Usai meninggalnya Pangeran Antasari, perjuangan melawan kolonialisme dilanjutkan oleh Gusti Muhammad Seman yang didampingi oleh Gusti Zaleha bersama Bulan Jihad sebagai panglima perangnya. Setiap jengkal tanah Kalimantan adalah harga mati yang harus diperjuangkan dengan tebusan nyawa.
Hingga pada tahun 1870-an ekspedisi dan eksploitasi sumber daya alam di kaki Pegunungan Meratus akhirnya dihentikan. Akibat terus terjadinya Perang Banjar yang terjadi dikawasan pertambangan, maka tambang batubara tertua di Indonesia ini pun dinyatakan berhenti beroperasi.
Turut Serta dalam Perang Banjar
Tjilik Riwut pernah bercerita bahwa Panglima Burung adalah seorang pejuang perempuan cantik yang berasal dari Dayak Kenyah, Kalimantan Timur. Ia adalah sahabat Gusti Zaleha, seorang pejuang perempuan yang berasal dari Kesultanan Banjar.
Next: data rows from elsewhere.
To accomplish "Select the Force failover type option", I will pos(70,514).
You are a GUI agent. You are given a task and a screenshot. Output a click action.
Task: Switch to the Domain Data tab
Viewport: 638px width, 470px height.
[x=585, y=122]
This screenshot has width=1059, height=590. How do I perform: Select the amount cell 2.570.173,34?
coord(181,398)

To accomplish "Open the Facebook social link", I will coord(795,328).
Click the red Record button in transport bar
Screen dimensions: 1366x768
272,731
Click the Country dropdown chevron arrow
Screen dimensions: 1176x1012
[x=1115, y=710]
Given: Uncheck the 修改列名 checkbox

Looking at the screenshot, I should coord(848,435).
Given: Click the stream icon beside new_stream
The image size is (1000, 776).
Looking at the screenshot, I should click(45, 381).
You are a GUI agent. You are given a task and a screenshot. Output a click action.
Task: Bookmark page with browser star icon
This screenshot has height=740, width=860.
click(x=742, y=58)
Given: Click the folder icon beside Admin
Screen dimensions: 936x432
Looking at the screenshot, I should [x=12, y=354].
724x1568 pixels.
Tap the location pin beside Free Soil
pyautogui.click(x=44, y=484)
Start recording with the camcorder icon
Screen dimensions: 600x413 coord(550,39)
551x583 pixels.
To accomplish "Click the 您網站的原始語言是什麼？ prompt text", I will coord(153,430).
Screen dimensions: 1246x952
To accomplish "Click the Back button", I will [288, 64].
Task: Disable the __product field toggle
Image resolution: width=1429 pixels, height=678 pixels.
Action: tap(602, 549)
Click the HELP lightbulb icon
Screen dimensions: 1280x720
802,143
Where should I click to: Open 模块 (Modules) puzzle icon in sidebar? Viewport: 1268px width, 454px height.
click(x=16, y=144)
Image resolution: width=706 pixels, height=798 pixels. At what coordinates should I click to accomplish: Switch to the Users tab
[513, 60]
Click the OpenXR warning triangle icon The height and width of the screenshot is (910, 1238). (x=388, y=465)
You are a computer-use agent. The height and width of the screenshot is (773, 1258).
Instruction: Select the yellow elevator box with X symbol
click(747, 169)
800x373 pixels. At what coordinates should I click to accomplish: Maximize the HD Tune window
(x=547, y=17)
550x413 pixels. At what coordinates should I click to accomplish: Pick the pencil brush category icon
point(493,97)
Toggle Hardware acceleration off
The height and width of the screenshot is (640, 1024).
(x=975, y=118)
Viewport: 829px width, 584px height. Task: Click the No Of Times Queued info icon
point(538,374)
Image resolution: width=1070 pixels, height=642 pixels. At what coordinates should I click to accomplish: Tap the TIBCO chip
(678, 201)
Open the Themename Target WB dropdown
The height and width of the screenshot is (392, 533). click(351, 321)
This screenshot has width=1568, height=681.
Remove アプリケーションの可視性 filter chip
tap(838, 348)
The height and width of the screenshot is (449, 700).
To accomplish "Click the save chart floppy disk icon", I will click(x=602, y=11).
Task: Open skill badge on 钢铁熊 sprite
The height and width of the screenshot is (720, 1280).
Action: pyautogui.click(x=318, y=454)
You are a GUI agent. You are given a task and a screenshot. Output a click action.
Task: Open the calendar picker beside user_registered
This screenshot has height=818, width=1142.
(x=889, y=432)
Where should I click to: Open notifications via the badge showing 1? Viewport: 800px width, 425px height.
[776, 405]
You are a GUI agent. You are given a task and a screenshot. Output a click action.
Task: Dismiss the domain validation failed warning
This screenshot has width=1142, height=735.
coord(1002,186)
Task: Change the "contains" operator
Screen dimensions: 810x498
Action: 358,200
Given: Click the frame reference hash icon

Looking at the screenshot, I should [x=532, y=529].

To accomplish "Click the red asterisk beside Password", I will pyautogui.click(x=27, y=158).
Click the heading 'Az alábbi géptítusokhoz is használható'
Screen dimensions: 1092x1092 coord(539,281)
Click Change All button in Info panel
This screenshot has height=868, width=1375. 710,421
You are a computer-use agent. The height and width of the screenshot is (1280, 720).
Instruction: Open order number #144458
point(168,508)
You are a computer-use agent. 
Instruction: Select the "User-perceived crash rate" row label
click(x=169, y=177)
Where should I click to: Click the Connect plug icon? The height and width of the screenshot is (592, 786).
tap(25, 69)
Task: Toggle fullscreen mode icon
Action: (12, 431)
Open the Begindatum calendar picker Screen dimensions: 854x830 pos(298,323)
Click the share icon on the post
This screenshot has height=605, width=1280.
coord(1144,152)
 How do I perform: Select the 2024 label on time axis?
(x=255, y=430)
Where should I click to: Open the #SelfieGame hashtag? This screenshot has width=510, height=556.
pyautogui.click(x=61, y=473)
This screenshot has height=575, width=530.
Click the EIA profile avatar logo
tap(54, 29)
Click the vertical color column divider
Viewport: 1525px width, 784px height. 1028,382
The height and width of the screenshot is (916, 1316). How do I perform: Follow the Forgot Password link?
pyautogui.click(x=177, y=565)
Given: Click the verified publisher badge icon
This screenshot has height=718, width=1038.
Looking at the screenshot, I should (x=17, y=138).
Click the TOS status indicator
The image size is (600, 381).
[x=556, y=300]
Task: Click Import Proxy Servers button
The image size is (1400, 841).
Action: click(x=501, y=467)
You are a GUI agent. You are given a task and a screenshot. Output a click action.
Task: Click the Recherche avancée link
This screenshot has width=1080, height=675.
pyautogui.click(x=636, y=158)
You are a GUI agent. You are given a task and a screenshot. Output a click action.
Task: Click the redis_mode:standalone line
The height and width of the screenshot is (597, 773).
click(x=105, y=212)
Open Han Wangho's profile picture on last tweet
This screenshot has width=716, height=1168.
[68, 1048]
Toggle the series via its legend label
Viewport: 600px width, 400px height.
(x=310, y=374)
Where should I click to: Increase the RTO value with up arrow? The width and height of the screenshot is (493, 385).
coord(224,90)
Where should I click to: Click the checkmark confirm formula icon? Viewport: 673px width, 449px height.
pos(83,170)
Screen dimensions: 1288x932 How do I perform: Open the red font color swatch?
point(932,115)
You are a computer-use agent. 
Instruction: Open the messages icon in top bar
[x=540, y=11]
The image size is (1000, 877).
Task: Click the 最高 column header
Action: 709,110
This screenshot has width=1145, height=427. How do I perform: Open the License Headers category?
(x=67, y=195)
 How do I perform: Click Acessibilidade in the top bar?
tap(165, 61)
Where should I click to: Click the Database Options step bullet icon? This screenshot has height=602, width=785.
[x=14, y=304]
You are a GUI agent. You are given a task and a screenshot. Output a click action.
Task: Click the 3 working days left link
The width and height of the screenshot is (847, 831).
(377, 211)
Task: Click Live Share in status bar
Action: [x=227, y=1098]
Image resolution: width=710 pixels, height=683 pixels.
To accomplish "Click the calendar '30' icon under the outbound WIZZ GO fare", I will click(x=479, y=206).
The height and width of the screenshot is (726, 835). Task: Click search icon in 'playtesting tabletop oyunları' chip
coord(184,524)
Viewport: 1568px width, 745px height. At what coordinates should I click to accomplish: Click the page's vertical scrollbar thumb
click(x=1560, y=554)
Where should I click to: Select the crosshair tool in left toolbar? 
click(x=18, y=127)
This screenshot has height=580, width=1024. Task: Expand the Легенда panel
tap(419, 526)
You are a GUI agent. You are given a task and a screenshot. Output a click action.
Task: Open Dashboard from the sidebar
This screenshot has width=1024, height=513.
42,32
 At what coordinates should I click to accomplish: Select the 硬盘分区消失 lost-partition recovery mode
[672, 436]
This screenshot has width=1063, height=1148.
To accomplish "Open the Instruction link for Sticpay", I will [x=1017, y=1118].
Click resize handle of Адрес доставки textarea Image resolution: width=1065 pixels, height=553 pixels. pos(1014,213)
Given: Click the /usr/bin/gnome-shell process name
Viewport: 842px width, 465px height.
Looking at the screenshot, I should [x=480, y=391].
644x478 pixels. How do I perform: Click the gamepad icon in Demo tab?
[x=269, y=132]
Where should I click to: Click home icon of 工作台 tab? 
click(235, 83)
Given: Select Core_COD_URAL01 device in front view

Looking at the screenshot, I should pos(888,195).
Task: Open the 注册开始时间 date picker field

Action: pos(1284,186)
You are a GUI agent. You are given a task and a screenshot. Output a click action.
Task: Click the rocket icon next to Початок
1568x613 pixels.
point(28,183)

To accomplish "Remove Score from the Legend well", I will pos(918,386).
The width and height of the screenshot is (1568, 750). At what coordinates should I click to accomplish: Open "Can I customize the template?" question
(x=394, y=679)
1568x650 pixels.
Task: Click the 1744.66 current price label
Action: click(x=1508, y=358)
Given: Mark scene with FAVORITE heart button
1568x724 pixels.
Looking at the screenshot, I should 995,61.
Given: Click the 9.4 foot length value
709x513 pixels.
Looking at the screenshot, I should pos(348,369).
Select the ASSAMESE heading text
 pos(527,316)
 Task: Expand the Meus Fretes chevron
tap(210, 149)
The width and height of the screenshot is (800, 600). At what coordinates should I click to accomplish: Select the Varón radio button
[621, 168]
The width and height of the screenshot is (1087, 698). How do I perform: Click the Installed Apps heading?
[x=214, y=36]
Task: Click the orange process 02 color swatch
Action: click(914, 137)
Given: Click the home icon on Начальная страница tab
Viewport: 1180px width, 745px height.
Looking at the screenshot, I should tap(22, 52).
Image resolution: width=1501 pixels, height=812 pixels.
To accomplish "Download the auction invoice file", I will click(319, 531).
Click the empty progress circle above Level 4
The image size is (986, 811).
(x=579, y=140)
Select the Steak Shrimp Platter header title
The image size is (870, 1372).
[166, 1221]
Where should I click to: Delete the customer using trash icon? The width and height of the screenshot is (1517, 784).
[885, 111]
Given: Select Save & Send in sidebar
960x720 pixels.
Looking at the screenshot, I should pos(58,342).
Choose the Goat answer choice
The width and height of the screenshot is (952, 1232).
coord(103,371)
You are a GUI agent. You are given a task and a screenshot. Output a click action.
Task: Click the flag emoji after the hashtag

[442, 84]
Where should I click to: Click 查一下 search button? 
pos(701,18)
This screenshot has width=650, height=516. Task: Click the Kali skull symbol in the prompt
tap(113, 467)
Ia dianggap sebagai Panglima Burung tak lain karena memiliki watak pemersatu dihadapan kelompok-kelompok suku Dayak Kalimantan. Ia juga pelindung dari setiap jengkal hutan yang tengah rusak akibat eksploitasi alam. Perjuangannya tidak hanya melalui senjata, tapi juga merawat dan menjaga lingkungan.
Selain memiliki kesaktian yang tinggi, gerakan kesadaran menjaga lingkungan selalu ia kembangkan di setiap suku Dayak yang ditemuinya. Seperti upayanya menanami kembali area sekitar bekas tambang batubara Oranje Nassau yang telah dirusak oleh Belanda.
Serangkaian aksi penyergapan terhadap pasukan Belanda juga menjadi agenda utamanya ketika berjuang dengan pasukan Banjar. Mandaunya dapat seketika membuat tumbang para pasukan Belanda yang berdiri dihadapannya. Selendangnya pun dapat melukai walau hanya dengan dikibaskannya.
Tak ada istilah takut ketika berhadapan dengan lawan. Bulan Jihad Sang Panglima Burung hadir layaknya dongeng yang tersebar dari tutur rakyat Dayak. Walau bukti-bukti keterlibatannya telah dikemukakan oleh para pelaku dan tokoh sejarah Indonesia.